Orientation 2020

Expanded Orientation Brings Incoming Students Together in Innovative Ways

Professors, alumni and students joined the law school's expanded orientation.

A screening of the legendary legal film "The Firm" with a discussion including Dean Michael Waterstone. LLS students’ campus selfie tours. Faculty-led session on such hot topics as insider trading and police use of deadly force. Essential lawyering skills. Student and alumni perspectives. Welcome address and law student oath. Diversity, equity and inclusion group discussions. Legal research fundamentals.

Over the course of the first two weeks of August, incoming students joined LMU Loyola Law School’s first-ever virtual Orientation in a reinvented welcome program that was the most comprehensive ever provided to new students. Professors, alumni, staff and upper-division students led sessions on topics such as legal research and preparing a case briefing, to conversations around critical race theory and equity and inclusion, with a session that focused on implicit bias, microaggressions and imposter syndrome.

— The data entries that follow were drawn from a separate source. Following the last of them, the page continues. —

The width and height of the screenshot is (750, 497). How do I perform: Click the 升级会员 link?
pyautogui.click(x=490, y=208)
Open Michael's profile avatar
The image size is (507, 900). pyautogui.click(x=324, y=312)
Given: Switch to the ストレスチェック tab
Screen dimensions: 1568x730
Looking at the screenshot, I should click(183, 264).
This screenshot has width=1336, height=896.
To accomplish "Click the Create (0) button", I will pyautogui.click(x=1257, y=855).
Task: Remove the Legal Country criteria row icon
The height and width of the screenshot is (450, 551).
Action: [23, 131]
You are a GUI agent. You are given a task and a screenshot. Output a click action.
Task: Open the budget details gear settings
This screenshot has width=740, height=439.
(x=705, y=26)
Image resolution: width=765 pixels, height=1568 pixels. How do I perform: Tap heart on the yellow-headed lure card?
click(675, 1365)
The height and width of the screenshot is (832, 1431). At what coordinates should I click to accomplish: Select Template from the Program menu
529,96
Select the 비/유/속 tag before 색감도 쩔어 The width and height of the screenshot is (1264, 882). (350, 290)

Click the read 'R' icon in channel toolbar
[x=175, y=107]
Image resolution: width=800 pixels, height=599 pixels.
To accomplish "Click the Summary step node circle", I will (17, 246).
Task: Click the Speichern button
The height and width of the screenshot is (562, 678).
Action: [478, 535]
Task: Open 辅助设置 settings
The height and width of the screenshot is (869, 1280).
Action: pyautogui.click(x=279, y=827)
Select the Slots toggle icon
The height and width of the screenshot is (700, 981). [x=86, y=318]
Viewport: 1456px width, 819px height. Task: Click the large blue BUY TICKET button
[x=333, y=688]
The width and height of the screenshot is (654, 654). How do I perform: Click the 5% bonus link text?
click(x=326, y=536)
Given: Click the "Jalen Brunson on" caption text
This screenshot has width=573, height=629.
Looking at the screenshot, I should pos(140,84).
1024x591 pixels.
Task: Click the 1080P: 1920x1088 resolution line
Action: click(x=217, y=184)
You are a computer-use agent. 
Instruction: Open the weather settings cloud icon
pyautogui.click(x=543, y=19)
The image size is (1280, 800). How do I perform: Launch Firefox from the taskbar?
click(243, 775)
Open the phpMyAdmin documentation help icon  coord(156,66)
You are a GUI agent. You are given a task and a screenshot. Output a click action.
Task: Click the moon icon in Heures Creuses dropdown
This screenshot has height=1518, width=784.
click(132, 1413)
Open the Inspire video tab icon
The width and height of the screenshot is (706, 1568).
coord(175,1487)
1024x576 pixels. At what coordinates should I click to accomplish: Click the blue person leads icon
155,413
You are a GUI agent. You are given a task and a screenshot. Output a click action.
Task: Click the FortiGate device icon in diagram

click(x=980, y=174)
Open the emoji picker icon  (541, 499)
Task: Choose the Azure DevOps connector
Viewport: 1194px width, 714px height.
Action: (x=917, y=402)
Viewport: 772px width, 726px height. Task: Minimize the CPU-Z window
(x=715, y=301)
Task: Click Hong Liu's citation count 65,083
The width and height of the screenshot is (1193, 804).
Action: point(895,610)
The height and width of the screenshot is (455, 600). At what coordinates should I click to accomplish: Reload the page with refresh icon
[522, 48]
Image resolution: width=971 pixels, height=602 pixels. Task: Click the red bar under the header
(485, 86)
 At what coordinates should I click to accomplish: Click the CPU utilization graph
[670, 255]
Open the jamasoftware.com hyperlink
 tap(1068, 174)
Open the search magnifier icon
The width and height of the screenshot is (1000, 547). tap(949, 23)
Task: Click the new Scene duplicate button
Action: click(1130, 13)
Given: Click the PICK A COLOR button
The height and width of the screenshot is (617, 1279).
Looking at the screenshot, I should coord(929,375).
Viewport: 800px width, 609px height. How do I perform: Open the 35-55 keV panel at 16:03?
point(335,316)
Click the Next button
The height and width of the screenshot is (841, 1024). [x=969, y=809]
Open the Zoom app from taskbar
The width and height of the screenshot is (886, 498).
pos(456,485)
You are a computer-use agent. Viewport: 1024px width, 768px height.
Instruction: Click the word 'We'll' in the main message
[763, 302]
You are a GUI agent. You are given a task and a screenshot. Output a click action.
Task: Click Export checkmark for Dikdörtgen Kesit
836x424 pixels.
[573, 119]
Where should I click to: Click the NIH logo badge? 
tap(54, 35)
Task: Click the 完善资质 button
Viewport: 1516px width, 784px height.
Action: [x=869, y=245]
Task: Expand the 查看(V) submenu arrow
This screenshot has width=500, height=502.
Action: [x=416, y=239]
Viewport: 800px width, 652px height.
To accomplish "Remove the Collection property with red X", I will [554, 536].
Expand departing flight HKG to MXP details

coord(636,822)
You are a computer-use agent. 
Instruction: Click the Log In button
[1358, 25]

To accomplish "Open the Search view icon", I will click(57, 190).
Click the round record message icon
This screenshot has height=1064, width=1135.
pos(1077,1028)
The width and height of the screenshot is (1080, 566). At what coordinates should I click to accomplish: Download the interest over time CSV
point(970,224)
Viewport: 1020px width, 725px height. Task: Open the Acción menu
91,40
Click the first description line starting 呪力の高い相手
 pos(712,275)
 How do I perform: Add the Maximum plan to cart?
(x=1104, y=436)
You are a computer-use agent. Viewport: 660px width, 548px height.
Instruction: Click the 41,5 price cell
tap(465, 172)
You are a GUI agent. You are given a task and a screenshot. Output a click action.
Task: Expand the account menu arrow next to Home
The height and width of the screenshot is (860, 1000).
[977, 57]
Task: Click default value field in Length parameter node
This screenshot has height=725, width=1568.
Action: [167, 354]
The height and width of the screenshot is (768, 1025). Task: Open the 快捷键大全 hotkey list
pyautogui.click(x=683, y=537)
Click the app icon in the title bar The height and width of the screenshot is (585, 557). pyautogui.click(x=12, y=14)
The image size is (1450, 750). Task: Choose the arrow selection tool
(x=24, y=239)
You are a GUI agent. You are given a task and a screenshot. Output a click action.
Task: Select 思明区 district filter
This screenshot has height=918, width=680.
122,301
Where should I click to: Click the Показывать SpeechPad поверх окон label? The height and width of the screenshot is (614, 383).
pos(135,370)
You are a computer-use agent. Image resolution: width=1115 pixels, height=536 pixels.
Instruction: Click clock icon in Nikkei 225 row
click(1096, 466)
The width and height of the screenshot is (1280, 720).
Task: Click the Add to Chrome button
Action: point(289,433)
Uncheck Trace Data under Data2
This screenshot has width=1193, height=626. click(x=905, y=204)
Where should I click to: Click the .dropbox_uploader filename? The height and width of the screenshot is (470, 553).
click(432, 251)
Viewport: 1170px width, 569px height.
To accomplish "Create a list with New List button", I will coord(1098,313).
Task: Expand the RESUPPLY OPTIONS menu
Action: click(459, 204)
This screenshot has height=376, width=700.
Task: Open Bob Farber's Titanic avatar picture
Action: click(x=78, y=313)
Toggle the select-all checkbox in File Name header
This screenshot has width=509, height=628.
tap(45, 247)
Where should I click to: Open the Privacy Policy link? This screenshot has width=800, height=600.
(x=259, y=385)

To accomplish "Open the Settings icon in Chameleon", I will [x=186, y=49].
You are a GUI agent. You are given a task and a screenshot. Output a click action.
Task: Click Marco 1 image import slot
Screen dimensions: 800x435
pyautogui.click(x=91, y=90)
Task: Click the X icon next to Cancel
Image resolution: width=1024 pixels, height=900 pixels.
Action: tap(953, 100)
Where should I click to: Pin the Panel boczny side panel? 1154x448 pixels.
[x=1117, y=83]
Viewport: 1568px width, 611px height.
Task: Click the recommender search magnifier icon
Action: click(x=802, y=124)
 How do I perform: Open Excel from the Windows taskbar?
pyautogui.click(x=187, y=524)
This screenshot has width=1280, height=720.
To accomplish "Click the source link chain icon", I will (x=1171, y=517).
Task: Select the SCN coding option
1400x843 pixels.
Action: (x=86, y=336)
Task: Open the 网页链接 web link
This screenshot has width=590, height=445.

On Monday, August 10, Dean Waterstone welcomed new class students to LLS and administered the Law Student Oath. "The pandemic has revealed every vulnerability in our community. So many people justifiably are waiting for things to get better. You’re not. You’re taking this time to invest in yourselves and enter a noble profession," he said during his opening remarks. "Law is central to all of the challenges and opportunities that we face. The world needs you doing this more now than it ever has before."

The expanded virtual event included students from a range of the law school’s programs, including Juris Doctor (JD), Master of Laws (LLM), Master of Science in Legal Students (MLS) and Master of Tax Law (MT). Alumna Whitney Gore ’13, an attorney at Netflix, addressed JD Day students by highlighting the unique circumstance of beginning law school during a global pandemic. "The perks of virtual learning: Extra sleep, saving on gas, having your pets in class & being able to defer to them if you're cold-called!"

Alumna Genie Doi ’14 did the same for incoming JD Evening students. “Being in the evening program enabled me to work full-time while in school. I was gaining on-the-job lawyer skills from 9 to 5, and then when I stepped onto campus I was learning immigration law from the president of American Law Association and the General Counsel of the Walt Disney Company," she said.

Leading her session on Essential Lawyering Skills, Associate Dean of Equity and Inclusion Kathleen Kim remarked, “You all are arriving to law school at a time when this social movement needs lawyers. We are in the moment of movement building, adopting values of anti-racism and anti-bias, but you are going to be the lawyers that enact the changes to realize those goals of racial equity and inclusion. Whether or not you are doing social justice work specifically it will permeate everything you do.”

She further emphasized the work that lawyers must do to overturn the entrenchment of systemic racism throughout the legal system: “By virtue of joining the legal profession and diversifying the legal professional you will have great responsibility but also opportunity to shape the culture and propel the advancement of legal reforms that improve our society.”